La question s’est posée de savoir si le preneur pouvait solliciter une baisse de loyer pour l’ajuster à la valeur locative qui avait elle-même baissé et avoir un loyer inférieur au loyer initial. La Cour de cassation l’a admis dans un arrêt du 24 janvier 1996 dit « Privilège » , plusieurs fois confirmé , que lorsque les deux critères de fixation du loyer (indice et valeur locative) évoluaient en sens inverse, c’est-à-dire lorsque la valeur locative baissait et que l’indice officiel augmentait, le loyer pouvait être révisé à la baisse à la demande du preneur et ainsi être inférieur au loyer stipulé dans le contrat de bail, même en l’absence d’un changement des critères locaux de commercialité.
Cependant, les investisseurs se sont mobilisés contre cette jurisprudence et le législateur a modifié la rédaction de l’art. L. 145-38 al. 3 du Code de commerce en y ajoutant « Par dérogation aux dispositions de l’article L. 145-33 ». Cette modification vient donc empêcher la baisse du loyer.
Comment procéder à la révision du loyer d’un local commercial avec une clause d’échelle mobile ?
Les parties peuvent choisir de stipuler une clause d’échelle mobile, permettant une révision automatique du loyer selon la période qui aura été fixée au contrat, basé sur l’indexation de l’indice inséré dans ledit contrat, sans que le bailleur n’aie besoin de le notifier ou signifier au locataire. A noter que les parties peuvent ici se référer à l’indice du coût de la construction (ICC), mais que cette référence pourra poser des difficultés d’application, c’est pourquoi il est préférable de se référer ici aussi à l’indice ILAT ou à l’ILC.
En général, les parties choisissent une révision annuelle.
Les parties peuvent stipuler dans le contrat de bail d’autres modalités de révisions de loyer. Il faut distinguer les classiques clauses d’échelle mobile et les plus modernes clauses-recettes qui ne sont pas soumises au même régime juridique.

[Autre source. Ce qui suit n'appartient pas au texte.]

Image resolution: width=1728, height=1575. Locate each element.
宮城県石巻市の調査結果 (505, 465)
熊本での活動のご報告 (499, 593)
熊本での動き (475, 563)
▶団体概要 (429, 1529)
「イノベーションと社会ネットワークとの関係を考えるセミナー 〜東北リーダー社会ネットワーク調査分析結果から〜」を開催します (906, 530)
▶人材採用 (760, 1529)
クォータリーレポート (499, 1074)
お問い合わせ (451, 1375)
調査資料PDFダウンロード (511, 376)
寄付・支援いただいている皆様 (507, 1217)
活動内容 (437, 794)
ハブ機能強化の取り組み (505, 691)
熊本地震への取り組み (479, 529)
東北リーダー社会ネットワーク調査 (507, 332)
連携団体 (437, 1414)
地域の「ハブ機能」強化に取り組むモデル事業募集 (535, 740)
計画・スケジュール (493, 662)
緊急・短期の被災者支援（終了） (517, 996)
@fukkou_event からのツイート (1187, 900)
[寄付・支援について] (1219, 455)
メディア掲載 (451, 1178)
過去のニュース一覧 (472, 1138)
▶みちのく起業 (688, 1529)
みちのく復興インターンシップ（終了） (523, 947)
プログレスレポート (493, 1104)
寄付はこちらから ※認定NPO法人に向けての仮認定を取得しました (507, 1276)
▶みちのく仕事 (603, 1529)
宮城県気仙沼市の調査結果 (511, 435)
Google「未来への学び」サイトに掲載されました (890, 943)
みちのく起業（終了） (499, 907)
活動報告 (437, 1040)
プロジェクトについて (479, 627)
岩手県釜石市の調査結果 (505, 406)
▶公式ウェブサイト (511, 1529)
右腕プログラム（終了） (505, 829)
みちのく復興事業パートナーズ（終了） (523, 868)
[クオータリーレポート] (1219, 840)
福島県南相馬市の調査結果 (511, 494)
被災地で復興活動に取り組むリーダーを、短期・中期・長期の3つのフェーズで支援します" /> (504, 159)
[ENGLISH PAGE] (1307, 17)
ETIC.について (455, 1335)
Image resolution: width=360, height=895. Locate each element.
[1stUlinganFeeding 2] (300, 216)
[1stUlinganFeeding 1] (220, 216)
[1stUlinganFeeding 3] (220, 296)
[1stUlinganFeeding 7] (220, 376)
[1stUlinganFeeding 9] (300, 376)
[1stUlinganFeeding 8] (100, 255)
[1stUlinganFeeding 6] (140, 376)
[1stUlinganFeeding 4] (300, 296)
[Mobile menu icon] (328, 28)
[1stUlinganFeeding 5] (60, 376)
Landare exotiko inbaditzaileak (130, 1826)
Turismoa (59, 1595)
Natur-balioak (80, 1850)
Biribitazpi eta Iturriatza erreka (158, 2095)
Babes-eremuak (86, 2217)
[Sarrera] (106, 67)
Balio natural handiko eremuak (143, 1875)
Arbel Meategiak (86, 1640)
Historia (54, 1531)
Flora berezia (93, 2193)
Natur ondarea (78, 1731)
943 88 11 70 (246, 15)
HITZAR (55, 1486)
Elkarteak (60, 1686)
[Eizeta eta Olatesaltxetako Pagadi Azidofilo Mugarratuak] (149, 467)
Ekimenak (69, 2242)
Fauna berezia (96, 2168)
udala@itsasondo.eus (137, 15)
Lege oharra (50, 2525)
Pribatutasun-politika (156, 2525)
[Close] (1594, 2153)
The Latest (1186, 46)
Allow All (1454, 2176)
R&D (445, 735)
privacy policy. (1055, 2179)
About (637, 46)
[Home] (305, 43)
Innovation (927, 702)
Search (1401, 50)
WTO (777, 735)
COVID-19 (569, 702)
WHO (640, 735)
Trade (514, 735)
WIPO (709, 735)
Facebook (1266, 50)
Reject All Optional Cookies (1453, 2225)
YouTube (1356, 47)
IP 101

Comme expliqué par la clause d’échelle mobile, les parties conviennent de faire varier le montant du loyer en fonction d’un indice. Les clauses d’échelle mobile sont licites, à condition de se fonder sur un indice en relation directe avec l’objet du bail ou l’activité d’une des parties. Les parties pourront notamment choisir l’indice des loyers commerciaux (ILC) comme indice de variation dans tous les baux.
L’avantage de la révision conventionnelle est d’avoir lieu selon la périodicité choisie par les parties, le plus souvent tous les ans, alors que la révision légale est seulement triennale.
Mais le jeu de cette clause est étroitement encadré. Une révision judiciaire pourra être demandée chaque fois que, par application de cette clause, le loyer se trouvera augmenté (ou diminué) de plus d’un quart par rapport au prix précédemment fixé. Le loyer sera alors ajusté à la valeur locative, à condition, depuis la réforme de 2014, que la variation de loyer qui découle de cette révision ne conduise pas, pour une année à une augmentation supérieure à 10% du loyer payé pendant l’année passée. Puis la clause d’échelle mobile recommencera à jouer sur cette nouvelle base, jusqu’à ce qu’une hausse (ou une baisse) de 25 % soit à nouveau constatée. L’application de cette clause n’empêche pas la révision légale.
Les clauses-recettes ou clauses de loyers variables fixent le loyer en fonction des bénéfices ou du chiffre d’affaires du preneur. Elles sont rarement stipulées pour l’intégralité du loyer. En effet, le loyer se décompose souvent en deux parties, l’une fixe et l’autre sous la forme d’une clause recette selon des modalités qui peuvent être complexes.
La Cour de cassation a jugé que les clauses-recettes étaient licites et empêchaient le jeu des mécanismes de révision légale. Le loyer doit donc être fixé uniquement au regard de la volonté des parties. Les clauses-recettes sont totalement étrangères au statut des baux commerciaux ; leur conclusion et leur fonctionnement relèvent de la seule liberté contractuelle.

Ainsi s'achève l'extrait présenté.